Who will be left standing?

Since Apple’s tsunami of announcements on Monday, there’s been much speculation on how certain third-party applications are threatened by new features built into Lion and iOS 5. The list is surprisingly long:

I’ve probably missed several more.

Some of these are mild threats; some look pretty serious. Marco Arment has suggested that Apple’s Reading List may turn more people onto Instapaper than it will take away. He uses the addition of RSS features to Safari and Mail as examples—it’s hard to imagine either of these weak offerings hurt NetNewsWire,1 and it’s possible that some people who first learned about RSS from Safari or Mail have looked around for a better solution and landed on NNW.

He’s probably right, but if I were him I’d be worrying about another example: iPodderX. Do you remember iPodderX? It was an application that downloaded podcasts and organized them in your iTunes library.

iPodderX

iPodderX was blown out of the water when Apple added podcasting to iTunes in 2005. It had some advanced features that iTunes didn’t, but they weren’t compelling enough to keep it afloat. It still exists, but when was the last time you heard anything about it? I just downloaded it and looked at the README. It hasn’t been updated since…2005.

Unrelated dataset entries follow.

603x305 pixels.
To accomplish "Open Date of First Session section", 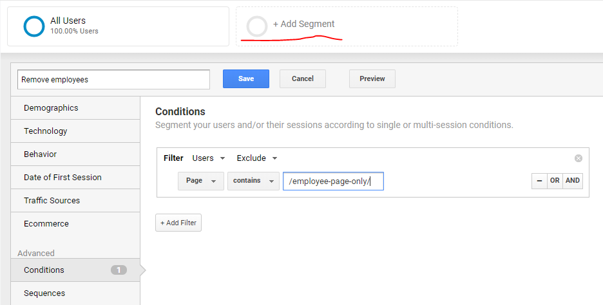I will pos(75,178).
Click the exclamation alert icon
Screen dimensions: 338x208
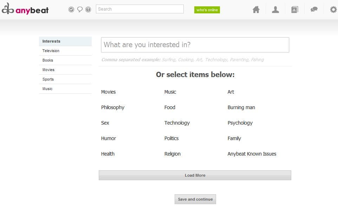pyautogui.click(x=88, y=10)
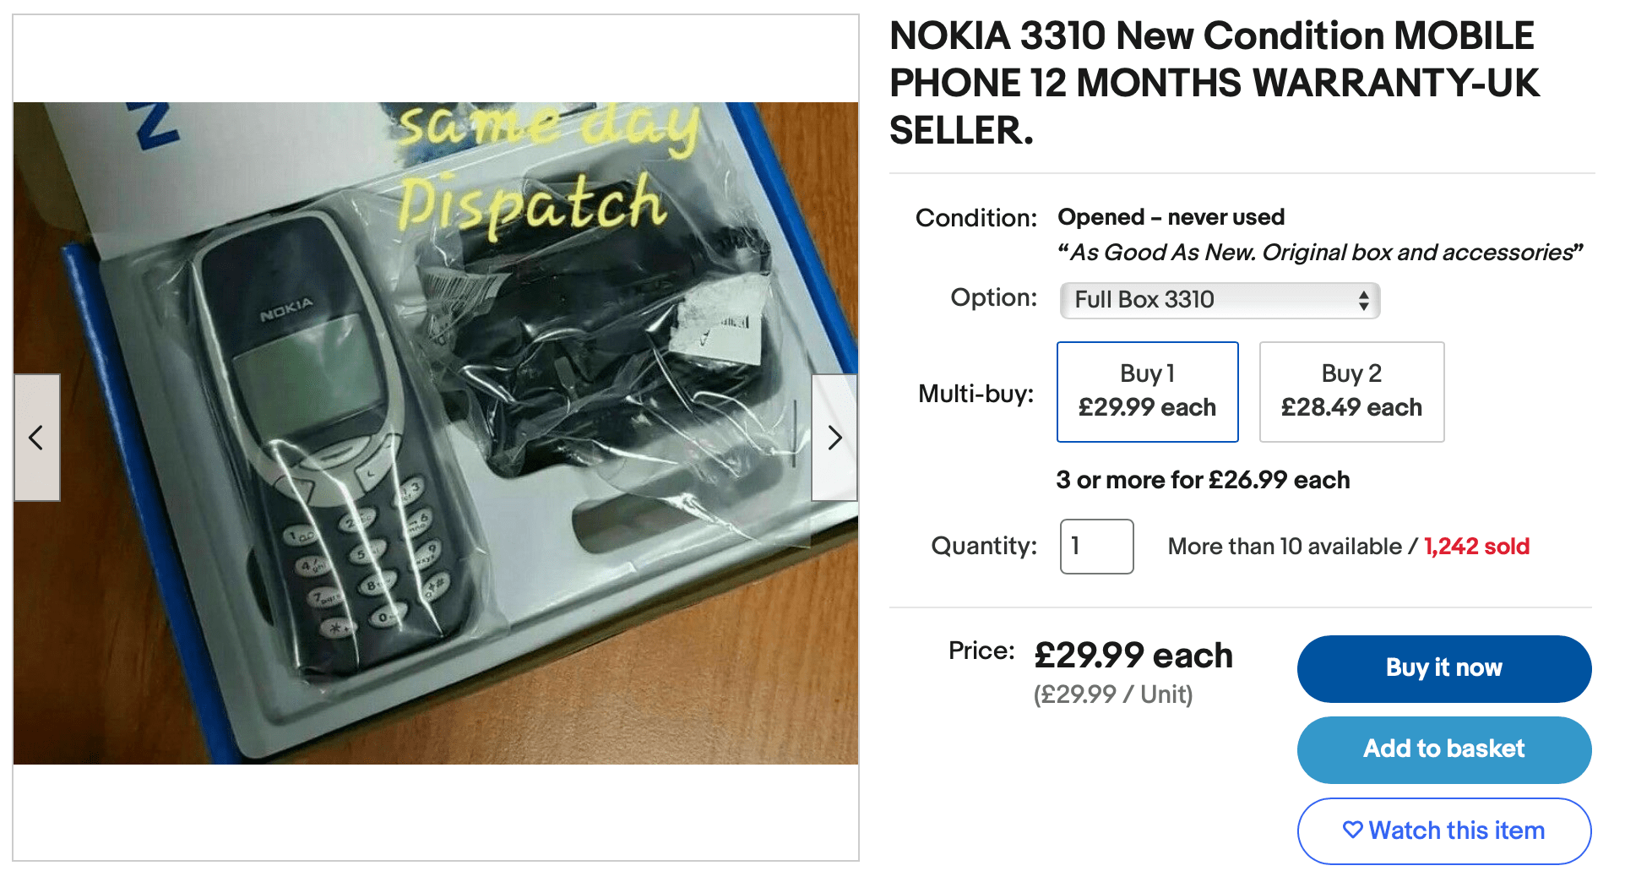Show the previous product image
The width and height of the screenshot is (1625, 882).
click(x=36, y=438)
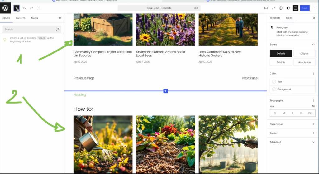Click the WordPress logo to exit editor

(5, 8)
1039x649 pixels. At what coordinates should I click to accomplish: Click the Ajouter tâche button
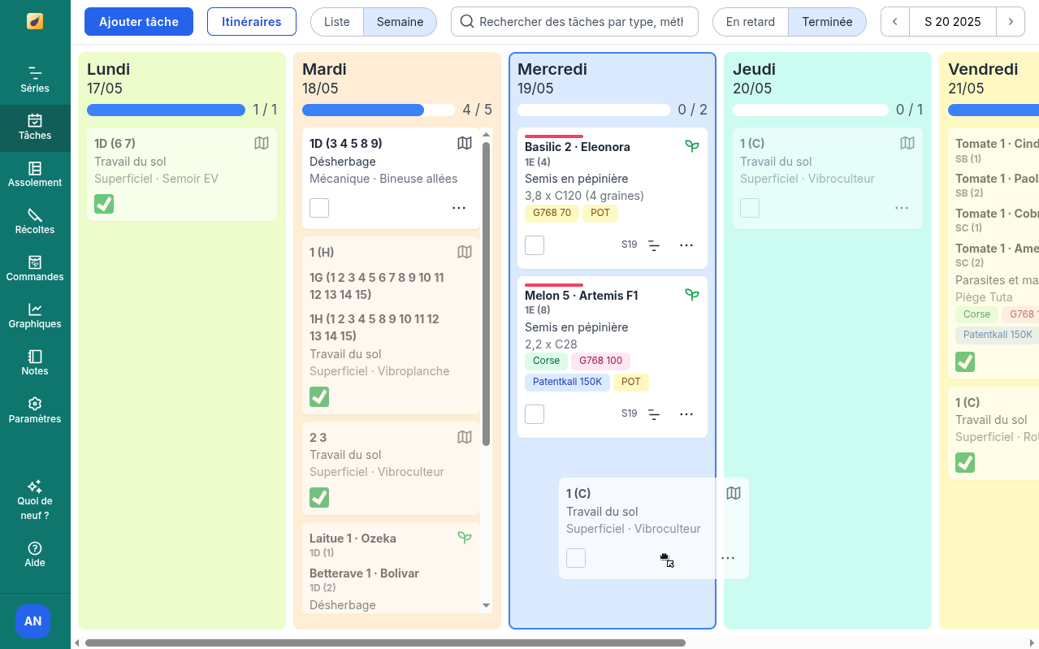coord(139,22)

The difference between the NetNewWire experience and the iPodderX experience has, I believe, less to do with the quality of these applications than with the effort Apple put into its own features. The RSS additions were half-assed at best, but the podcast addition was first class. Brent Simmons makes a fine program, but I can’t believe NNW would have survived if Apple had put a decent effort into its RSS feature.

I wish good luck to all the independent developers whose apps are threatened, but I hope you have plans that rely on more than luck.


  1. If NetNewsWire has been hurt, it’s been by Google Reader.